Loi nº 2004-204 du 9 mars 2004 art. 44 VIII Journal Officiel du 10 mars 2004 en vigueur le 1er octobre 2004)

   L'emprisonnement ne peut être prononcé cumulativement avec une des peines privatives ou restrictives de droits prévues à l'article 131-6 ni avec la peine de travail d'intérêt général.
   Lorsqu'elle prononce une ou plusieurs des peines prévues par les articles 131-5-1, 131-6 ou 131-8, la juridiction peut fixer la durée maximum de l'emprisonnement ou le montant maximum de l'amende dont le juge de l'application des peines pourra ordonner la mise à exécution en tout ou partie, dans des conditions prévues par l'article 712-6 du code de procédure pénale, si le condamné ne respecte pas les obligations ou interdictions résultant de la ou des peines prononcées. Le président de la juridiction en avertit le condamné après le prononcé de la décision. L'emprisonnement ou l'amende que fixe la juridiction ne peuvent excéder les peines encourues pour le délit pour lequel la condamnation est prononcée ni celles prévues par l'article 434-41 du présent code. Lorsqu'il est fait application des dispositions du présent alinéa, les dispositions de l'article 434-41 ne sont alors pas applicables.
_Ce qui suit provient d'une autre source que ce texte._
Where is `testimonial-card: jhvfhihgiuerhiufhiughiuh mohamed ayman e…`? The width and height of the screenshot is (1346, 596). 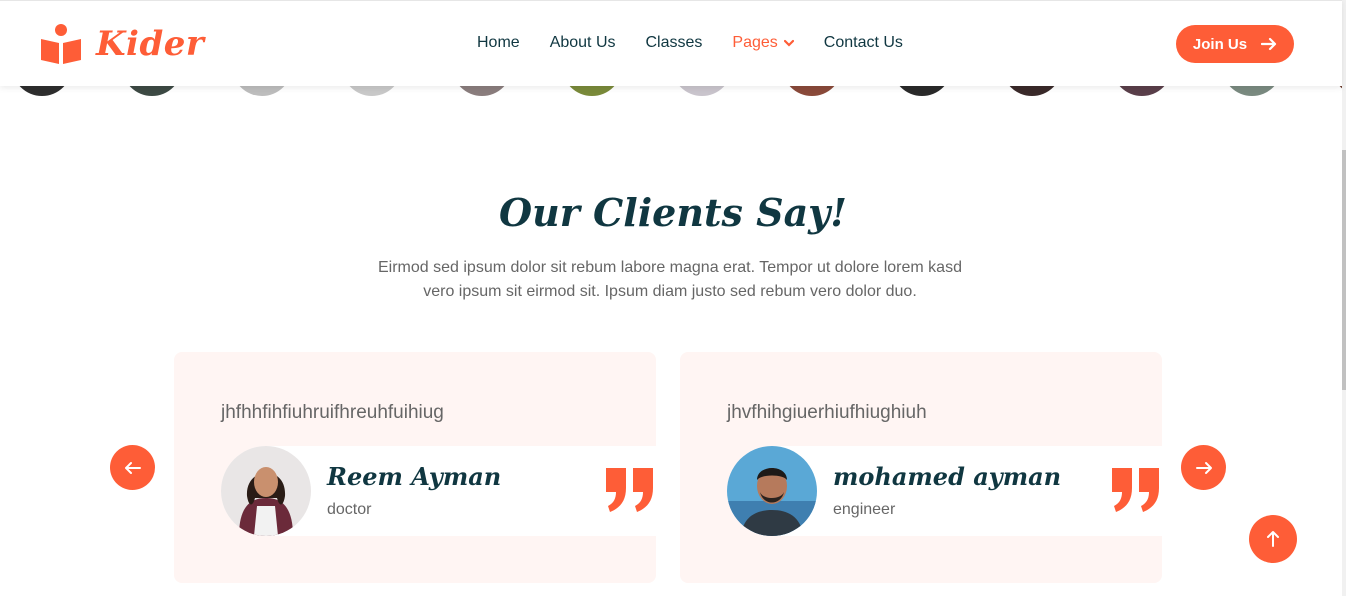 testimonial-card: jhvfhihgiuerhiufhiughiuh mohamed ayman e… is located at coordinates (921, 468).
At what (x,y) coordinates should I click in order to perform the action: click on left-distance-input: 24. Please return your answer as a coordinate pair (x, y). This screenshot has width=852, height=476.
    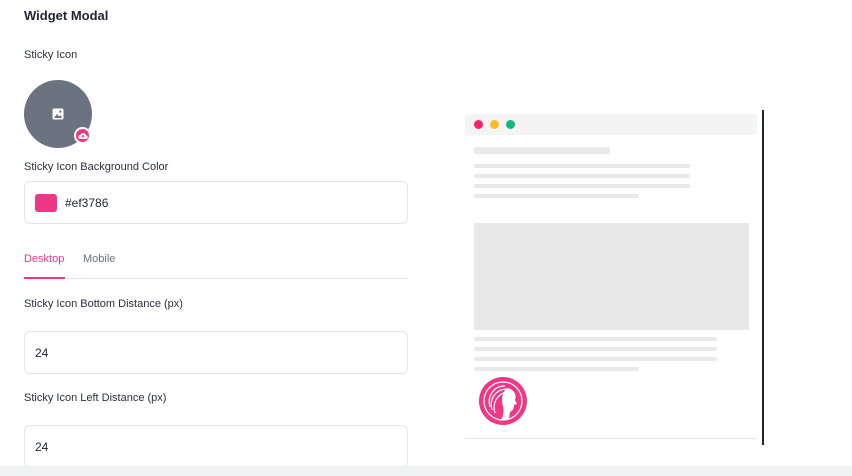
    Looking at the image, I should click on (216, 446).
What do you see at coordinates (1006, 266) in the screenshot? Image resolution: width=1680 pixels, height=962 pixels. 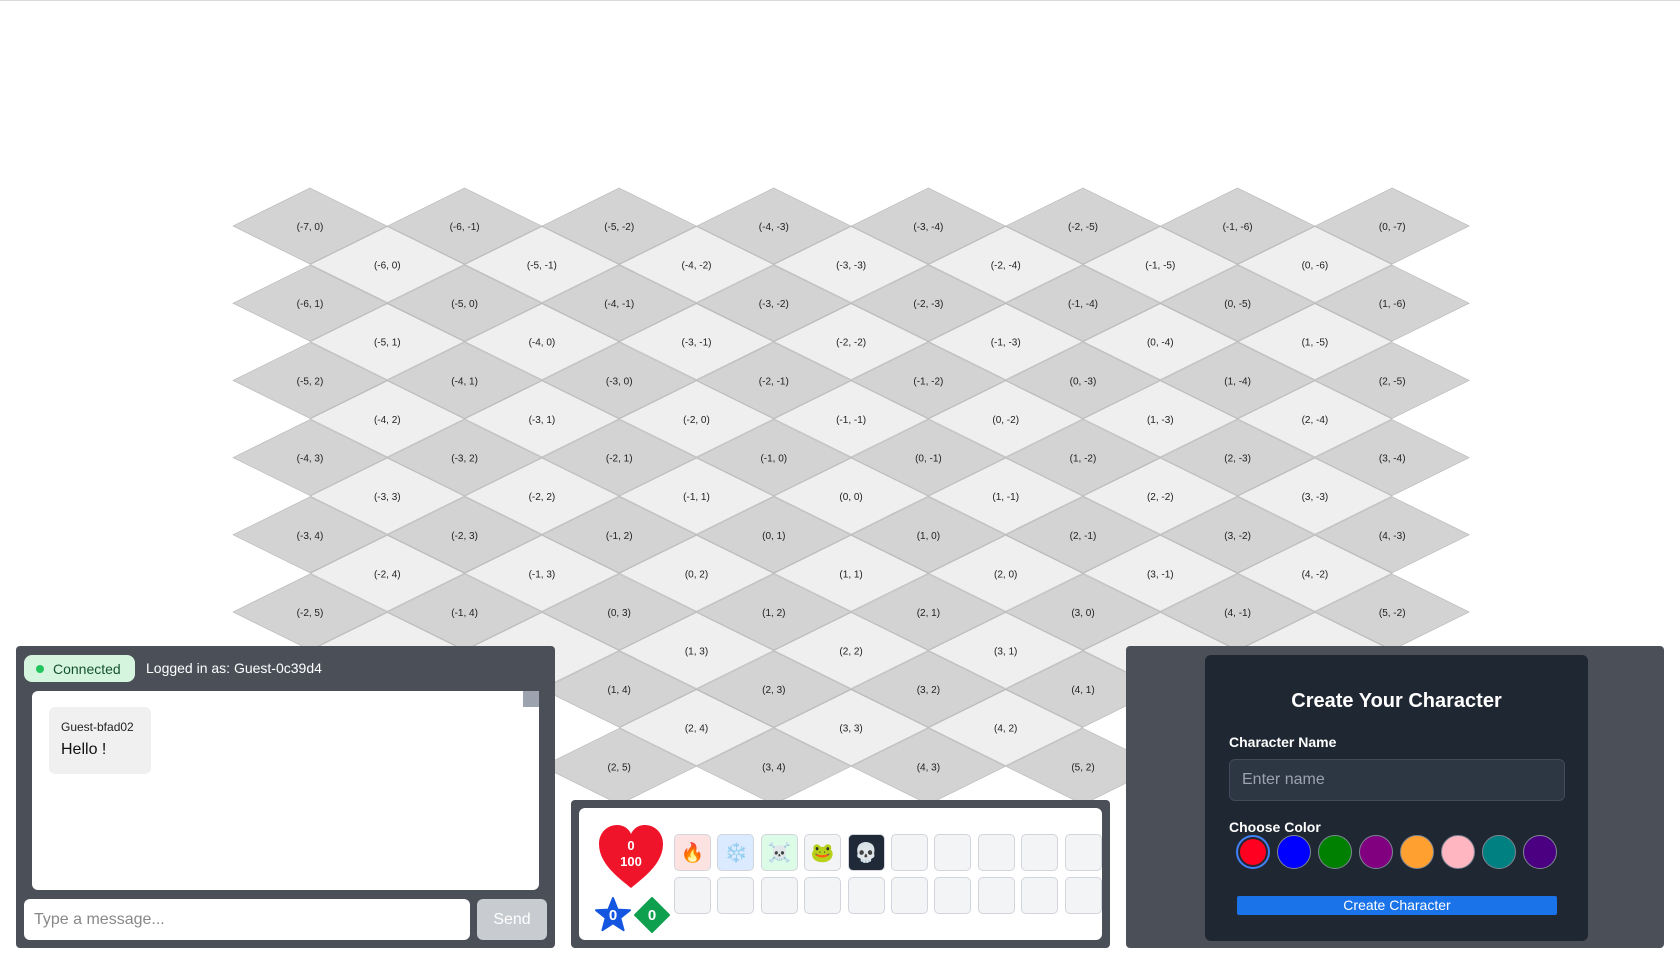 I see `board-tile-label: (-2, -4)` at bounding box center [1006, 266].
   La peine de jours-amende ne peut être prononcée cumulativement avec la peine d'amende.

   NOTA : Loi 2004-204 du 9 mars 2004 art. 207 I : les références à l'article L. 712-6 du code de procédure pénale figurant au présent article sont, jusqu'au 1er janvier 2005, remplacées par une référence à l'article 722 du code de procédure pénale.